Oui, M. Drumont n’a peut-être pas tort, les juifs se tiennent et se soutiennent entre eux, et au besoin contre nous ; ils s’entre-tiennent fidèlement, obstinément, passionnément ; mais quand nous oserions bien traiter cette vertu de vice, n’est-ce pas nous qui depuis plus de mille ans leur avons fait, pour nous résister, pour durer, pour vivre seulement, une loi de se rapprocher, de se soutenir et de s’entr’aider ? Est-il également vrai, comme on l’a si souvent répété, comme le répète M. Drumont, et avec insistance, que les juifs ne soient capables que du commerce de l’argent, qu’ils répugnent par nature aux professions manuelles, que leur travail ne consiste guère qu’à exploiter celui des autres ? Je ne le crois pas ; et je sais, comme tout le monde, nombre d’exemples du contraire. Mais, en ce cas même, et supposé qu’effectivement, Spinoza, par exemple, ait jadis exploité les marchands d’Amsterdam, — lesquels étaient encore de bien candides et bien naïfs chrétiens sans doute, — nous ne pourrions nous en prendre qu’à nous, qui, depuis tant de siècles, avons écarté les juifs de ces professions qu’on leur reproche aujourd’hui de ne pas exercer.
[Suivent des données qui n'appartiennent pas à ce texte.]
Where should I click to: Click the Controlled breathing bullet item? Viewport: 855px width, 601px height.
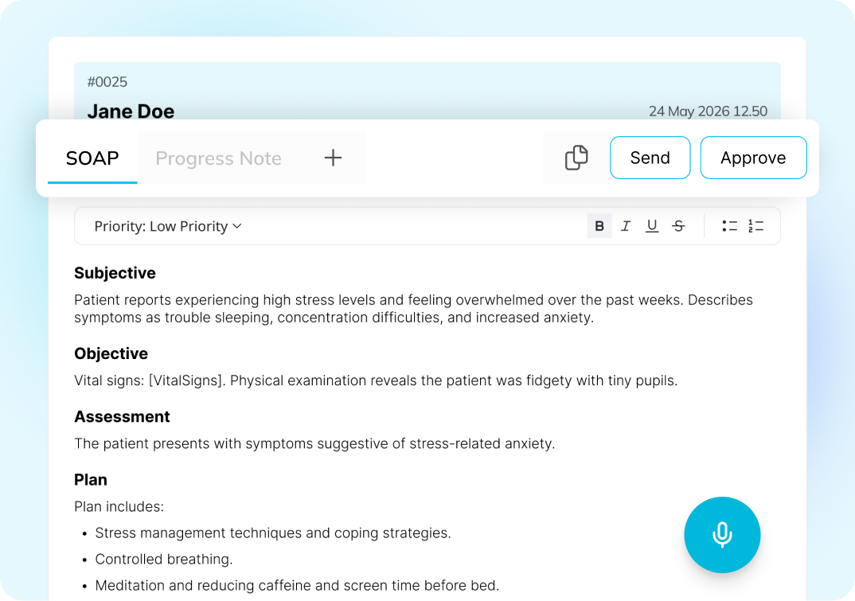pos(164,559)
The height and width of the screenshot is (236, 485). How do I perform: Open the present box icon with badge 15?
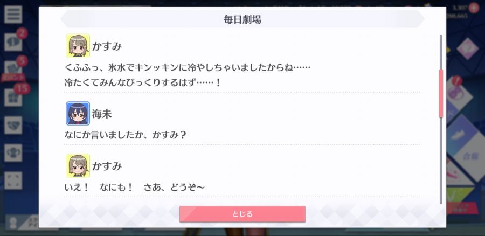pyautogui.click(x=13, y=98)
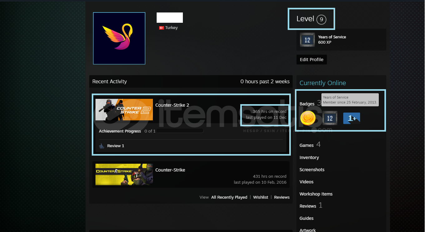Open the Years of Service 12 badge
The width and height of the screenshot is (425, 232).
(x=307, y=40)
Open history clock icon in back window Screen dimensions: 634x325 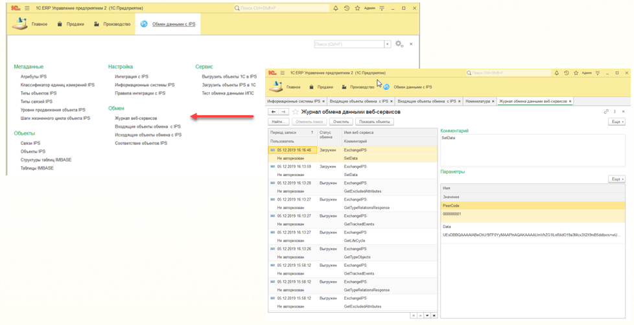[x=346, y=8]
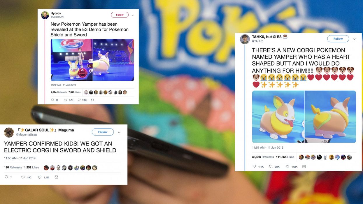Reply to the TAHK0 corgi tweet

click(254, 166)
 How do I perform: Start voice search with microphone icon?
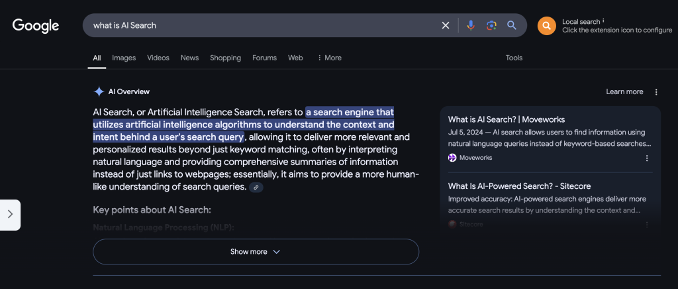coord(471,25)
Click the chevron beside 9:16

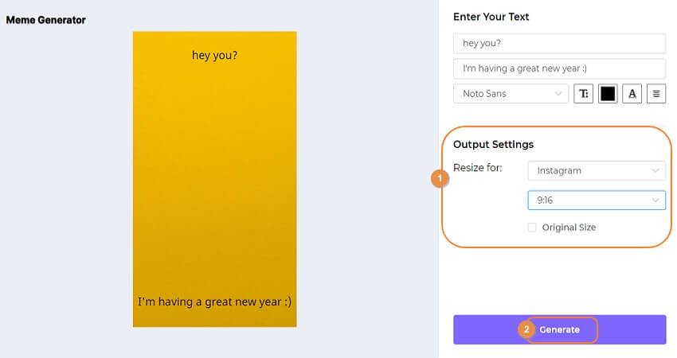click(x=655, y=200)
Et quand enfin il serait vrai, — car je vais jusque-là, parce qu’on y peut aller, — quand il serait vrai qu’il subsiste toujours dans le fond de leurs cœurs un vieux levain de haine contre le nom chrétien, qui l’y aurait mis si ce n’est encore nous ? qui l’y a cultivé ? qui prendrait soin de l’y faire fermenter, si ce n’est M. Drumont lui-même, avec des pamphlets comme le sien ? Il faut être justes : si les juifs ont leurs vices, et en admettant que quelques-uns de ces vices non-seulement leur soient propres, mais encore soient de ceux qui répugnent le plus à la « généreuse nature » de l’Aryen, ce n’est pas en tant que juifs ou que sémites qu’ils les ont, c’est en tant qu’héritiers de dix siècles d’abaissement ; et la faute en est toute à nous. A Constantinople, sous la domination du Turc ou

  1. Ernest Renan, le Judaïsme comme race et comme religion. Paris, 1883.